■ **Consigne 1**:
Répondez à ces questions sur l'extrait consacré au droit de propriété.
(a) Quel est le titre de l'essai paru en juin dernier ?
(b) Quel article du code civil est cité ?
(c) En quelle année le code civil a-t-il été écrit ?
== Extrait à lire ==
Bon ben merci beaucoup. Je vais partir d’un petit essai qui est paru en juin dernier, qui s’intitule La propriété de la terre, et qui était une manière de reprendre ma thèse intitulée Les choses saisies par la propriété, mais à l’aune des questions environnementales.
L’idée c’était de penser la propriété pour qu’elle ait des incidences bénéfiques sur le plan environnemental. C’est un écrit qui de ce point de vue peut être considéré comme engagé ou comme subjectif.

Je pars du droit positif, c’est-à-dire du droit qui est aujourd’hui et ici en vigueur, des codes qui existent, notamment du code civil, du code de l’environnement, et j’essaie non pas tant de proposer des manières de les réformer, mais plutôt de lire autrement nos dispositions légales, ou réglementaires, pour voir comment on leur donner un autre sens, en faire une autre lecture.
Mais ça va même plus loin puisque j’essaie de montrer en quoi cette autre lecture du droit peut être aussi conforme, ou même rendre mieux compte des décisions de justice qui sont rendues. J’essaie de montrer que la manière dont on présente aujourd’hui le droit de propriété ne correspond pas forcément aux textes qui sont écrits, ni à la jurisprudence et à l’ensemble des décisions de justice. Et que lorsque l’on présente la propriété comme un pouvoir de domination, comme un pouvoir de souveraineté, un pouvoir individuel et exclusiviste, c’est sans doute une manière dogmatique de voir les choses, et qu’on peut en faire un lecture tout autre, qui est tout aussi subjective, je ne prétends pas du tout à l’objectivité puisqu’il y a vraiment une volonté de politique écologique de présenter les choses.

Les droits de propriété

Si on part de l’article 544 du code civil, il dispose que « la propriété est le droit de jouir et de disposer des choses de la manière la plus absolue, pourvu qu’on en fasse pas un usage prohibé par les lois et les règlements ».
De suite vous voyez qu’on ne vous dit absolument pas que la propriété est une propriété individuelle. Ce n’est pas écrit. Donc on pourrait tout à fait penser que la propriété est le droit de jouir, seul ou à plusieurs, des choses de la manière la plus absolue.
Autre remarque, « la plus absolue » ça ne veut pas dire que vous pouvez en faire ce que vous voulez, puisqu’on vous dit après « pourvu qu’on en fasse pas un usage prohibé par les lois et les règlements ». Absolue, en fait, il faut se reporter à l’histoire du code civil. Il est écrit en 1804, juste après la révolution française, la France est dans le plus grand désordre et il s’agit de rassurer les nouveaux propriétaires : « Non nous n’irons pas contester vos droits de propriété ». Absolue à mon avis c’est simplement opposable, opposable à tous. Votre droit de propriété sera opposable, vous pourrez le faire valoir et le voir défendu devant les tribunaux. Mais a priori ça ne veut absolument pas dire que l’on peut en faire tout ce que l’on veut et que le droit de propriété est nécessairement un droit despotique.
===
■ **Consigne 2**:
Reproduisez à l'identique les lignes de la liste, de son début jusqu'à la ligne contenant « center [746, 517]. », celle-ci incluse. Laissez les images de côté dans votre réponse.
== Entrées affichées ==
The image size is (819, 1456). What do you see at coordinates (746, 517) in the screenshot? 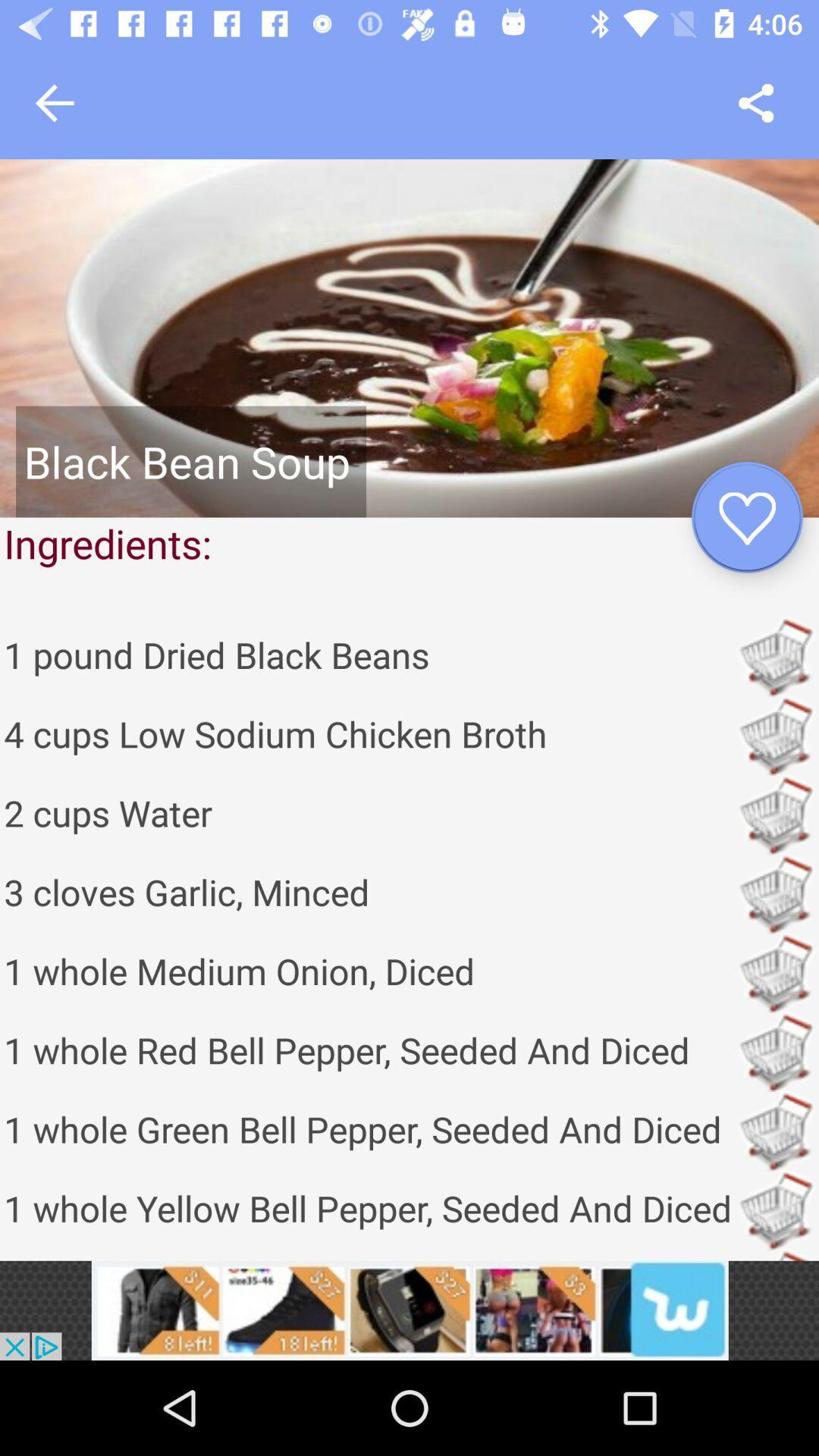
I see `the favorite icon` at bounding box center [746, 517].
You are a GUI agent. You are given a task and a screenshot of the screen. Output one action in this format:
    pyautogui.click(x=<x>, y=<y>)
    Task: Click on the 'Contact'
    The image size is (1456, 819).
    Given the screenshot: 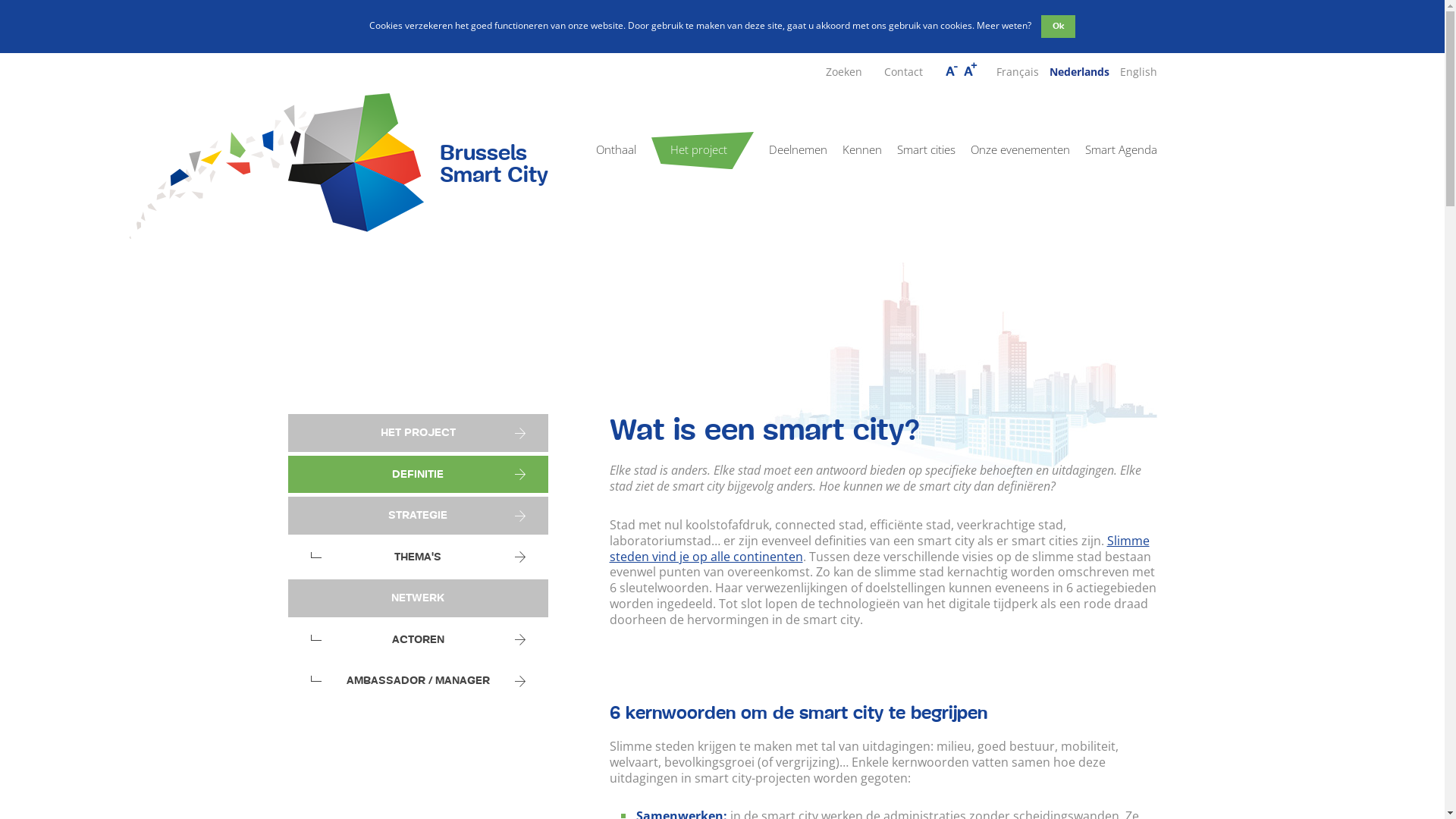 What is the action you would take?
    pyautogui.click(x=903, y=71)
    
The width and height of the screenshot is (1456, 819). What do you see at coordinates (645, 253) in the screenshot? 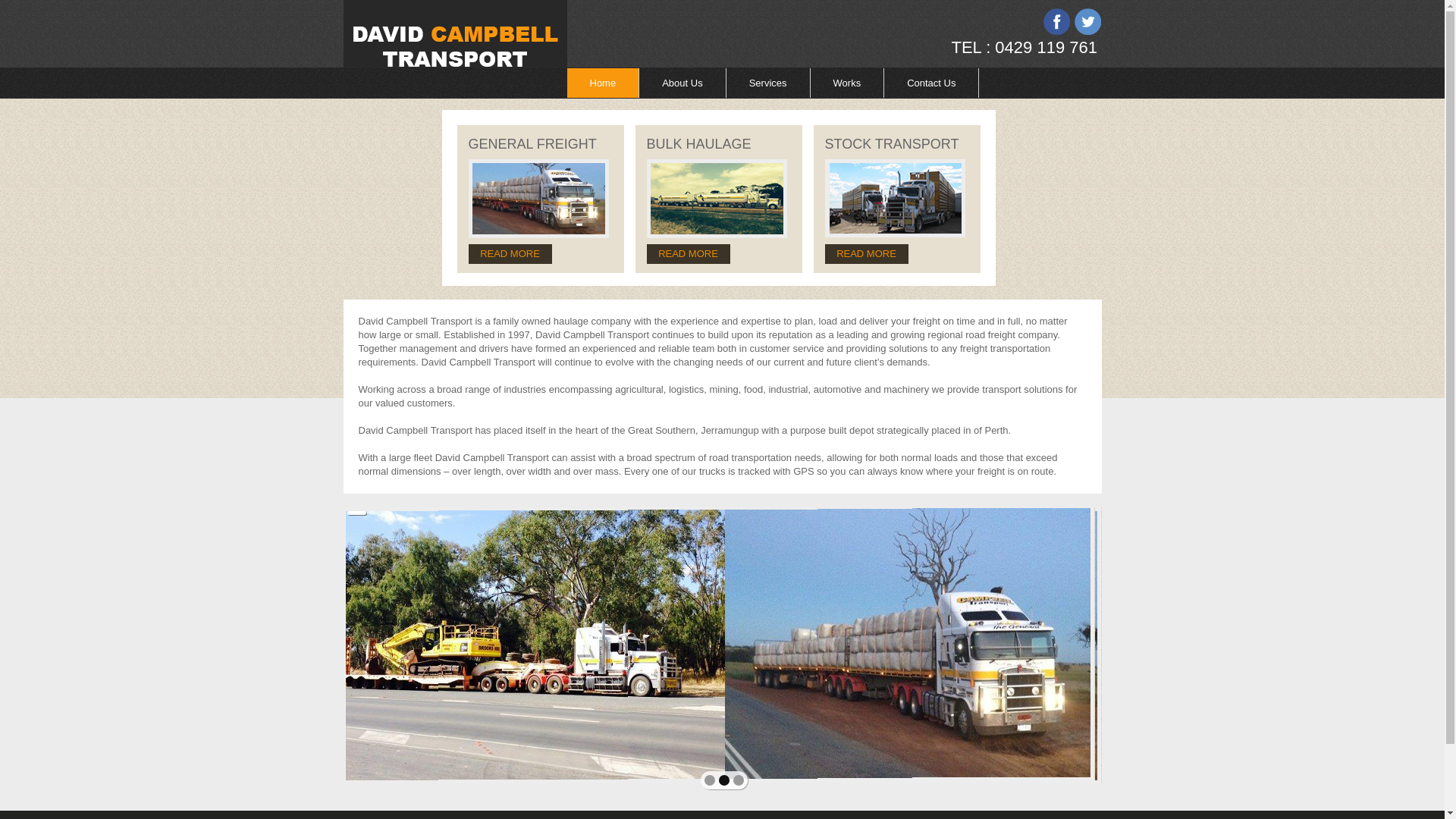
===
■ **Réponse 1**:
(a) La propriété de la terre
(b) L'article 544
(c) En 1804

■ **Réponse 2**:
The image size is (819, 1456). What do you see at coordinates (746, 517) in the screenshot? 
I see `the favorite icon` at bounding box center [746, 517].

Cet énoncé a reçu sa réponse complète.